I just read the fine print in our HR policy and was surprised to see that they offer the first four months of COBRA for the same premium we pay as employees out of our paycheck. After that it goes up to the full premium. Typical COBRA max term of coverage is 18 months but there are a handful of situations which would allow longer. The full (family) premium via COBRA would be pretty expensive ~ $1500 per month where I am. (COBRA gets more expensive when you consider it is most likely being paid with post-tax dollars.)
Another fine print item from COBRA which I recall I did take advantage of during a couple of job changes was the ability to retroactively obtain the COBRA coverage. On its face, it sounds pretty crazy but it is what it is. Within 60 days of termination from your employer (fine print that goes into detail on that with circumstances and situations but the gist) you have the option to elect COBRA coverage that would be RETROACTIVE to the date you lost your regular coverage.

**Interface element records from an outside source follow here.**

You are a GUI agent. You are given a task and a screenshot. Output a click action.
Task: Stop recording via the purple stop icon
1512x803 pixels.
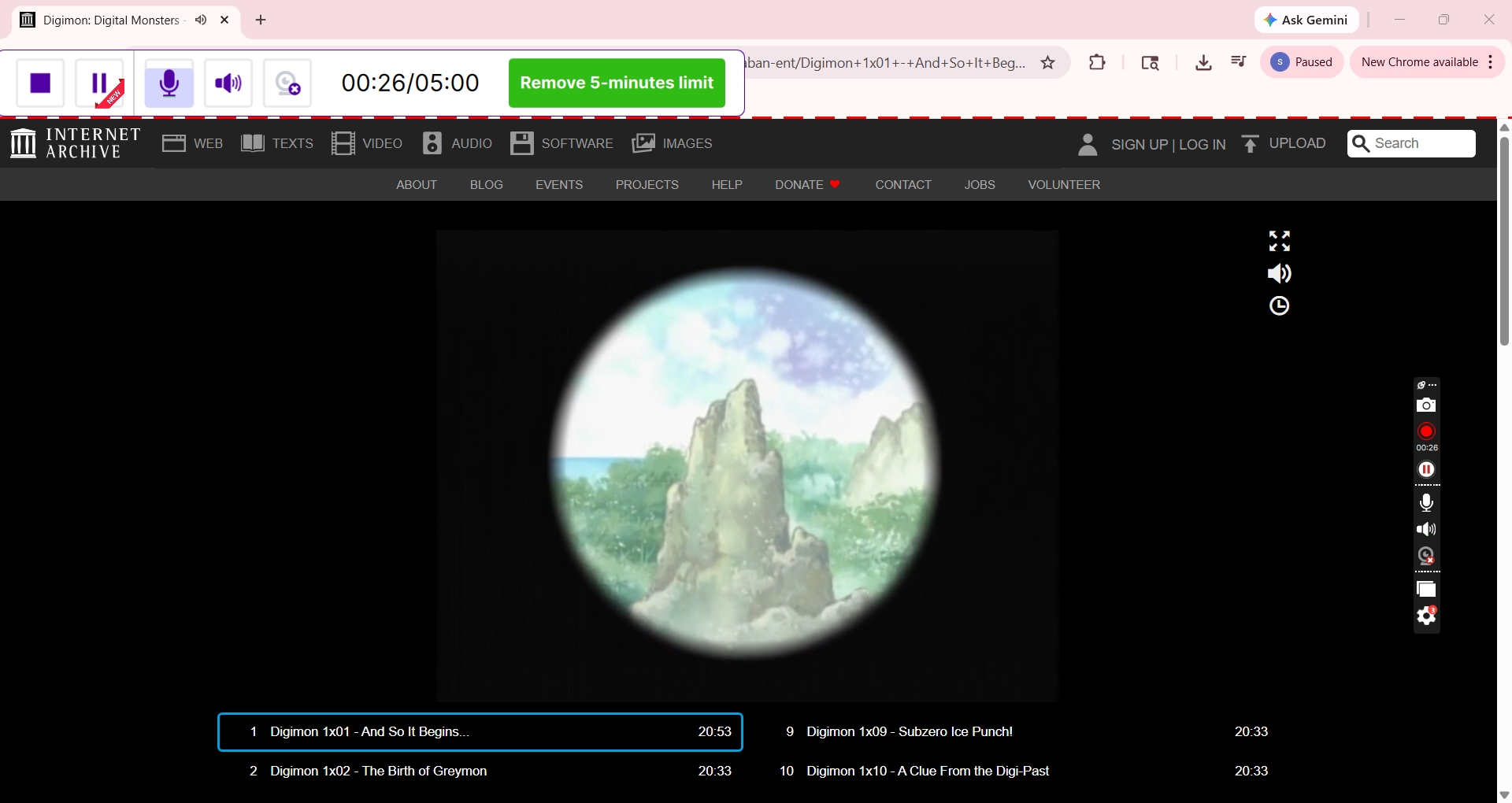39,83
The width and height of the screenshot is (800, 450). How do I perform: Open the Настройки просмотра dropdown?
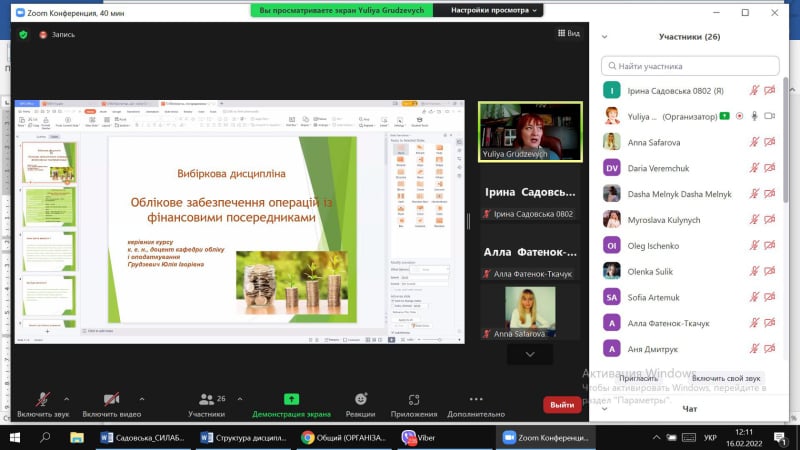(x=494, y=10)
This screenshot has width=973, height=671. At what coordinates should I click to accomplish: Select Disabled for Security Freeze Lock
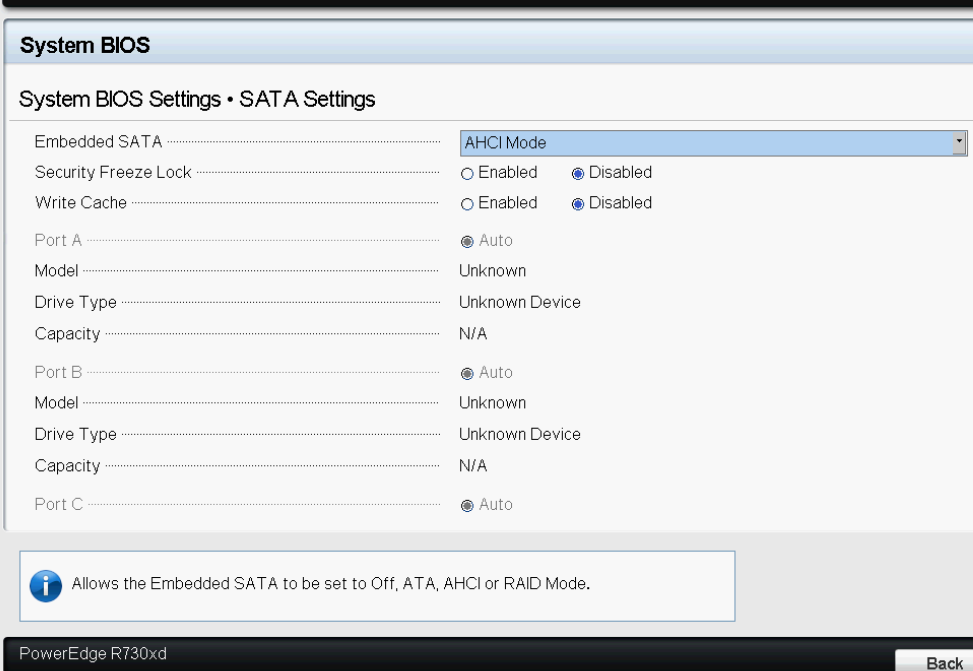coord(578,173)
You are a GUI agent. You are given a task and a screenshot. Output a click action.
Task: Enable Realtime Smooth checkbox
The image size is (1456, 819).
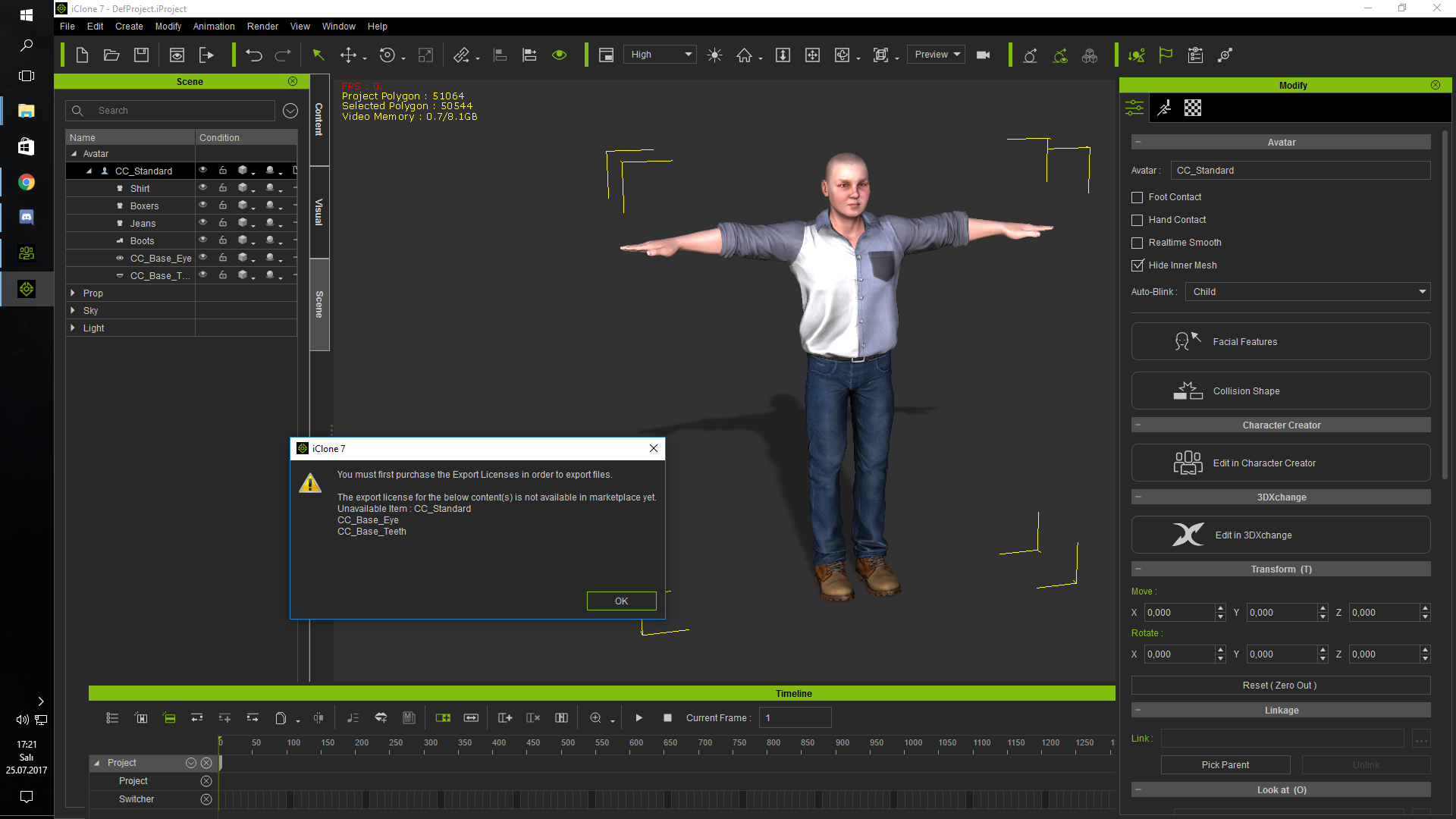pos(1137,242)
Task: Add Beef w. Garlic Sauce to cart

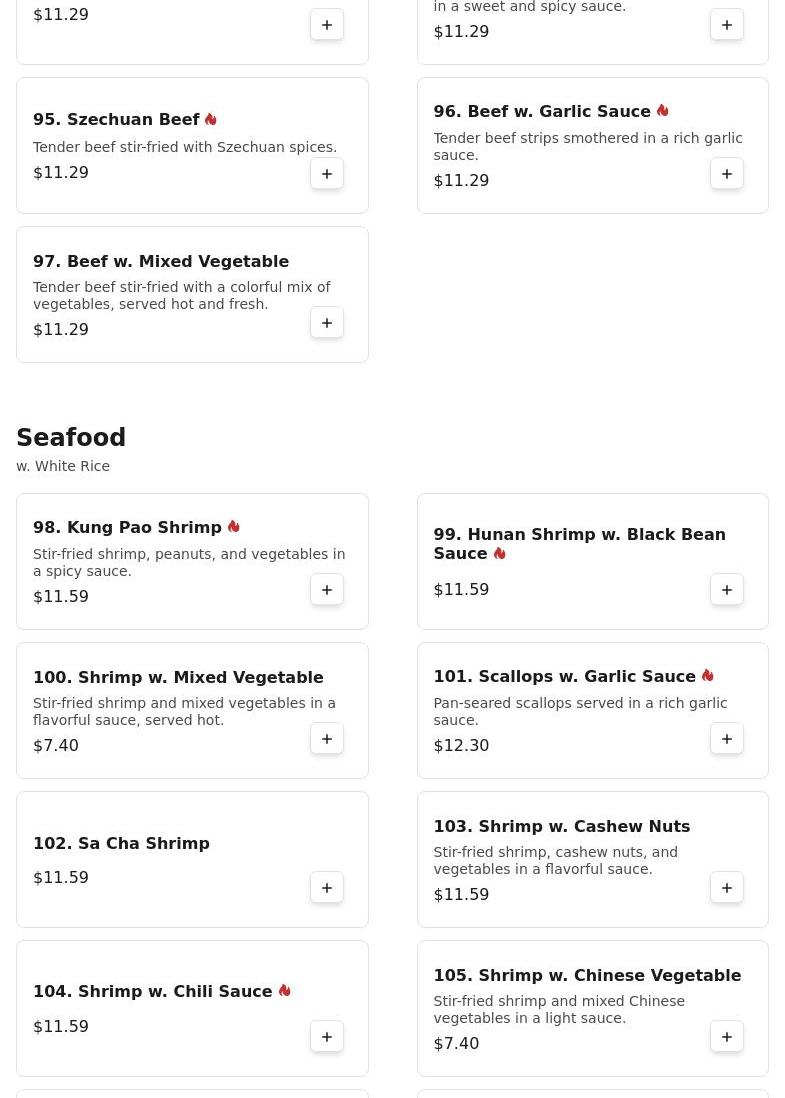Action: tap(727, 174)
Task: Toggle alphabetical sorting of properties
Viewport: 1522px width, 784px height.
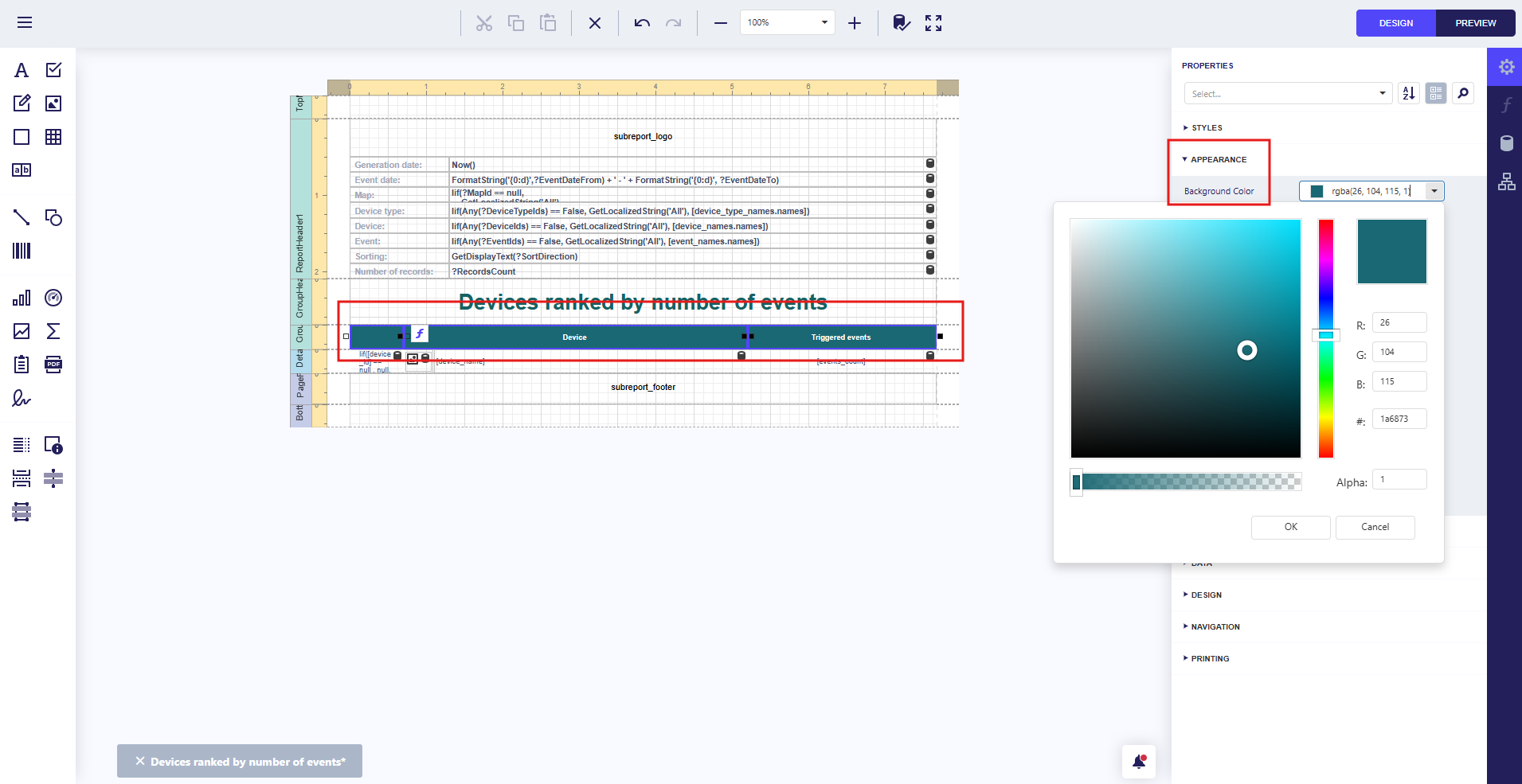Action: 1409,93
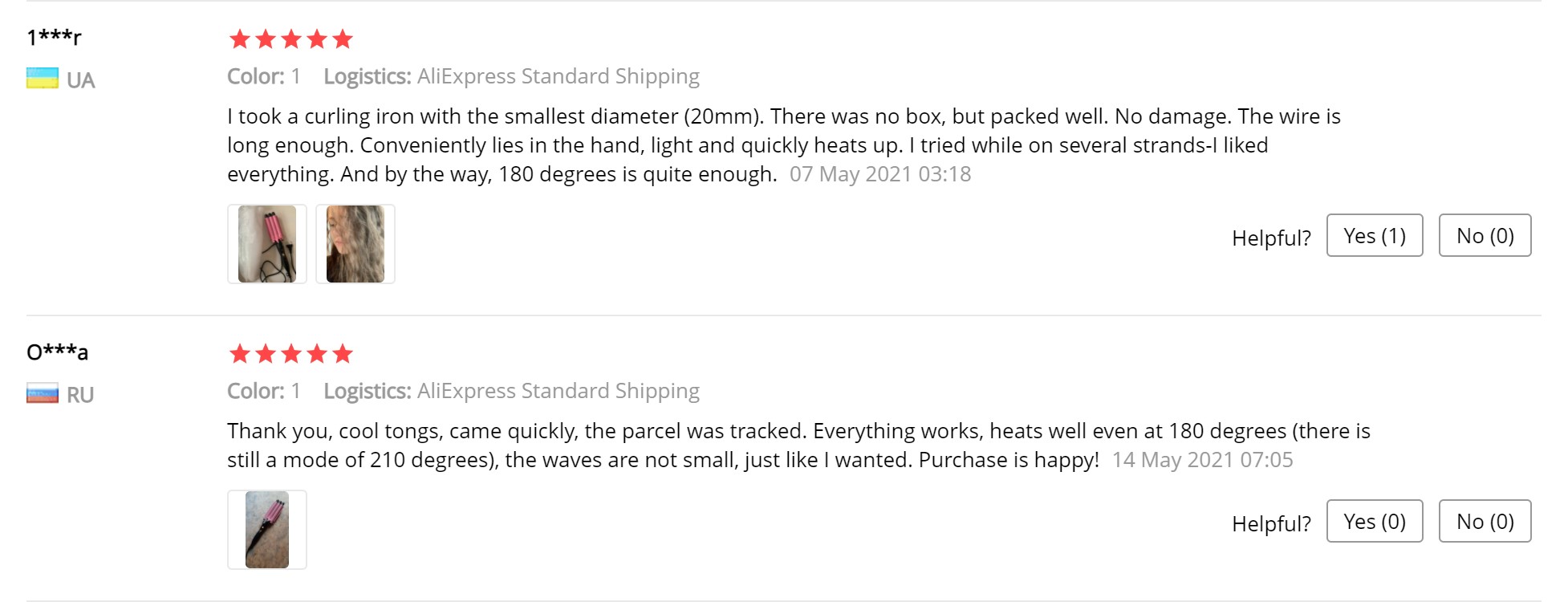Click the username 1***r
Screen dimensions: 1568x602
click(x=54, y=37)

So if you leave one job and plan to be able to start a new job in like six weeks with insurance from the new job starting on day one (and remember that the date insurance starts is a negotiable item - don’t fall into just accepting what they give for a insurance date of coverage) where you may be worried about that six week gap and what happens if suddenly you need that $400,000 surprise operation? According to COBRA, up to day #60 (better not miss it by a day - that would be bad) you can choose to extend coverage retroactively and only have to pay for it if you need it. Or if it looks like that six-week gap is not going to work and is going to turn into 180 days or whatever. Confusing maybe but - enough to convey the point?